- [DATASET ROWS]:
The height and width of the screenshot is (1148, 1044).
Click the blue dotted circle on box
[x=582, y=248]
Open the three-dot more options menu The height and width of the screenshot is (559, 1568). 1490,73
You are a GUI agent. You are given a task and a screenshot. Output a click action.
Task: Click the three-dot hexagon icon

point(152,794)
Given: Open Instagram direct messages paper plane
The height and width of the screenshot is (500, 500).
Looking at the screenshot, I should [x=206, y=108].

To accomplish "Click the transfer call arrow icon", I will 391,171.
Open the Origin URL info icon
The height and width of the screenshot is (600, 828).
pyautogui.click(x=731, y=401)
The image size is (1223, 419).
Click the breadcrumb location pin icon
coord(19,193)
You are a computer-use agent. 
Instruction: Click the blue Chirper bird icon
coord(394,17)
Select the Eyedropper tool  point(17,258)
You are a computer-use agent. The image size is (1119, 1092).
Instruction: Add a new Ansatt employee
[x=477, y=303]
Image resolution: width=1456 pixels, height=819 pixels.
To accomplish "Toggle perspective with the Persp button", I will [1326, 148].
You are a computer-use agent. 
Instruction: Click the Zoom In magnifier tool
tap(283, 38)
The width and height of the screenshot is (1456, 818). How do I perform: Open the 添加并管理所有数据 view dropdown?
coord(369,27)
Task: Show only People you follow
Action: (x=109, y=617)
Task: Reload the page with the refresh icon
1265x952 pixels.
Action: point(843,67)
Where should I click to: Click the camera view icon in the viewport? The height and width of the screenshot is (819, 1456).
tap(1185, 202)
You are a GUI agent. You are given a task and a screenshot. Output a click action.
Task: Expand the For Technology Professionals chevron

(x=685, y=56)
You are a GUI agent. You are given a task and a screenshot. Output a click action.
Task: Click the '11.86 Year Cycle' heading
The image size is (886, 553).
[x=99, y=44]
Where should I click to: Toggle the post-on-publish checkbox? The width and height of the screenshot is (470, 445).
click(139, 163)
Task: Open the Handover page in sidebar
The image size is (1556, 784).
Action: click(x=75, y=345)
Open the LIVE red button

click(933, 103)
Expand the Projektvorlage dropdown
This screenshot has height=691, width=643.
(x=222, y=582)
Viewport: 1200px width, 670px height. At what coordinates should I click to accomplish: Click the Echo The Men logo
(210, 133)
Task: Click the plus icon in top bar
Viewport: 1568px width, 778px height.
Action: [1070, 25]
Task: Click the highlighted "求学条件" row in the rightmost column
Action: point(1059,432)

- [PROBLEM TO SOLVE]: Switch every "icon" in the lines above to "symbol", and write all the lines out again with nothing else changed.

- [RIGHT ANSWER]:
The height and width of the screenshot is (1148, 1044).
Click the blue dotted circle on box
[x=582, y=248]
Open the three-dot more options menu The height and width of the screenshot is (559, 1568). 1490,73
You are a GUI agent. You are given a task and a screenshot. Output a click action.
Task: Click the three-dot hexagon symbol

point(152,794)
Given: Open Instagram direct messages paper plane
The height and width of the screenshot is (500, 500).
Looking at the screenshot, I should [x=206, y=108].

To accomplish "Click the transfer call arrow symbol", I will 391,171.
Open the Origin URL info symbol
The height and width of the screenshot is (600, 828).
pyautogui.click(x=731, y=401)
The image size is (1223, 419).
Click the breadcrumb location pin symbol
coord(19,193)
You are a computer-use agent. 
Instruction: Click the blue Chirper bird symbol
coord(394,17)
Select the Eyedropper tool  point(17,258)
You are a computer-use agent. The image size is (1119, 1092).
Instruction: Add a new Ansatt employee
[x=477, y=303]
Image resolution: width=1456 pixels, height=819 pixels.
To accomplish "Toggle perspective with the Persp button", I will [1326, 148].
You are a computer-use agent. 
Instruction: Click the Zoom In magnifier tool
tap(283, 38)
The width and height of the screenshot is (1456, 818). How do I perform: Open the 添加并管理所有数据 view dropdown?
coord(369,27)
Task: Show only People you follow
Action: (x=109, y=617)
Task: Reload the page with the refresh symbol
1265x952 pixels.
Action: point(843,67)
Where should I click to: Click the camera view symbol in the viewport? The height and width of the screenshot is (819, 1456).
tap(1185, 202)
You are a GUI agent. You are given a task and a screenshot. Output a click action.
Task: Expand the For Technology Professionals chevron

(x=685, y=56)
You are a GUI agent. You are given a task and a screenshot. Output a click action.
Task: Click the '11.86 Year Cycle' heading
The image size is (886, 553).
[x=99, y=44]
Where should I click to: Toggle the post-on-publish checkbox? The width and height of the screenshot is (470, 445).
click(139, 163)
Task: Open the Handover page in sidebar
The image size is (1556, 784).
Action: click(x=75, y=345)
Open the LIVE red button

click(933, 103)
Expand the Projektvorlage dropdown
This screenshot has height=691, width=643.
(x=222, y=582)
Viewport: 1200px width, 670px height. At what coordinates should I click to accomplish: Click the Echo The Men logo
(210, 133)
Task: Click the plus symbol in top bar
Viewport: 1568px width, 778px height.
Action: [1070, 25]
Task: Click the highlighted "求学条件" row in the rightmost column
Action: point(1059,432)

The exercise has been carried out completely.